The failure by Congress to pass cap- and-trade legislation in 2010 had one unanticipated impact: It helped to cut greenhouse gas emissions.
U.S. carbon-dioxide emissions are likely to be lower by 2020 because of regulatory measures and market changes than they would have been under legislation backed by President Barack Obama and Democrats, said Dallas Burtraw, a senior fellow at Resources for the Future in Washington. The U.S. is on track to meet a pledge set by Obama of cutting emissions scientists link to climate change by 17 percent by the end of this decade.
“This comes as a surprise, and should be seen as good news for those concerned about global climate change,” Burtraw, author of the paper “U.S. Status of Climate Change Mitigation,” said in an interview. Burtraw said that he supported a cap-and-trade or carbon tax, and still does today, saying it’s needed to achieve long-term cuts in emissions.
Resources for the Future, which gets funds from government grants, foundations and companies such as Goldman Sachs Group Inc. and Duke Energy Corp. (DUK:US), released Burtraw’s study this month on its website.
Nathaniel Keohane, vice president for the Environmental Defense Fund, said the interim steps by the EPA and states left the U.S. short on two fronts. A climate bill, known in the House as the Waxman-Markey bill, is needed to achieve long-term cuts in U.S. emissions and to help round up worldwide support on the issue, said Keohane, whose group is based in New York.
“The 2020 target is important,” Keohane said in an interview. “But Waxman-Markey was not about 2020, it was about the long-term trajectory.”
Obama and Democrats in Congress pushed legislation in 2009 and 2010 to cap the amount of carbon dioxide from power plants and manufacturers, and set up a system to trade for offsets.
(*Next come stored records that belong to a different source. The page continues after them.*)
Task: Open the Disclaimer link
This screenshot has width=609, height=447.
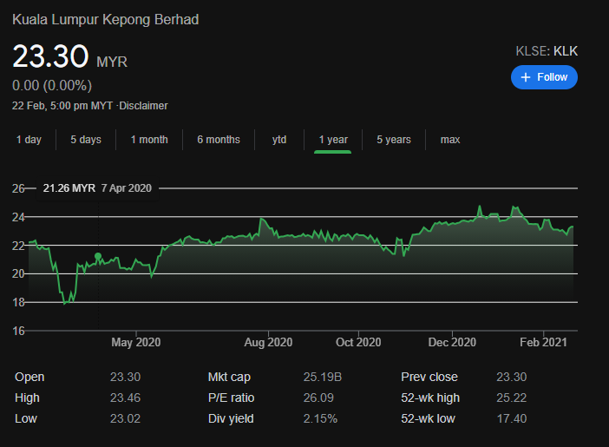Action: click(x=143, y=106)
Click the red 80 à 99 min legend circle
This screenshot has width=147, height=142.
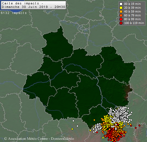coord(121,19)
After it stalled in the Senate, environmental economists and advocates said the U.S. squandered a chance to address the threat of global warming.
Instead, a series of piecemeal measures have put the U.S. in position to make much of the same progress over this decade.
Obama, unable to get legislation, then pressed for vehicle efficiency standards with automakers and the Environmental Protection Agency, using authority under the Clean Air Act. The president also is pushing for emission standards on coal-fired power plants.
California and the Northeastern states set their own cap- and-trade programs, and 29 states established clean-energy requirements for utilities. Meanwhile, low prices for natural gas is pushing out coal as the fuel of choice for power plants.
Carbon-dioxide emissions since the Industrial Revolution have led to a warming of the Earth’s temperature, which threatens to cause extreme weather, drought and coastal flooding, according to the U.S. Global Change Research Program. Environmentalists such as author Bill McKibben argue that the U.S. needs quicker, deeper cuts in its fossil-fuel use to forestall a global catastrophe.
The Senate never took up a 2009 cap-and-trade measure that passed the House of Representatives. The House’s Waxman-Markey bill would have established a system for overseas offsets, which might have led to greater worldwide reductions in carbon emissions, Burtraw said.
If passed, the law would have barred the EPA from issuing carbon standards for power plants, refineries or factories. And it would have probably headed off the second round of automobile standards, which were just finalized, said Daniel Becker, director of the Safe Climate Campaign in Washington and one of the negotiators involved in setting those rules.
Also, under a nationwide regime, any regional or state efforts would be offset by increased emissions elsewhere, Burtraw said.
Burtraw estimates that 40 percent of the reductions are tied to the regulations proposed by the EPA and haven’t been issued for carbon emissions from power plants and refineries. Republicans in Congress and presidential candidate Mitt Romney and, say they oppose the EPA issuing these rules.
“Whether a second Obama administration will pursue those standards (which are admittedly relatively modest) remains to be seen. It’s fairly certain that a Romney administration wouldn’t,” Michael Levi, an energy fellow at the Council on Foreign Relations in New York, said in a blog post. “ This is almost entirely a matter of political, rather than economic, projection.”
Burtraw said his prediction is based on a conservative assessment of what the EPA has already indicated it would do. Still, “it’s the biggest source of uncertainty in our model,” he said.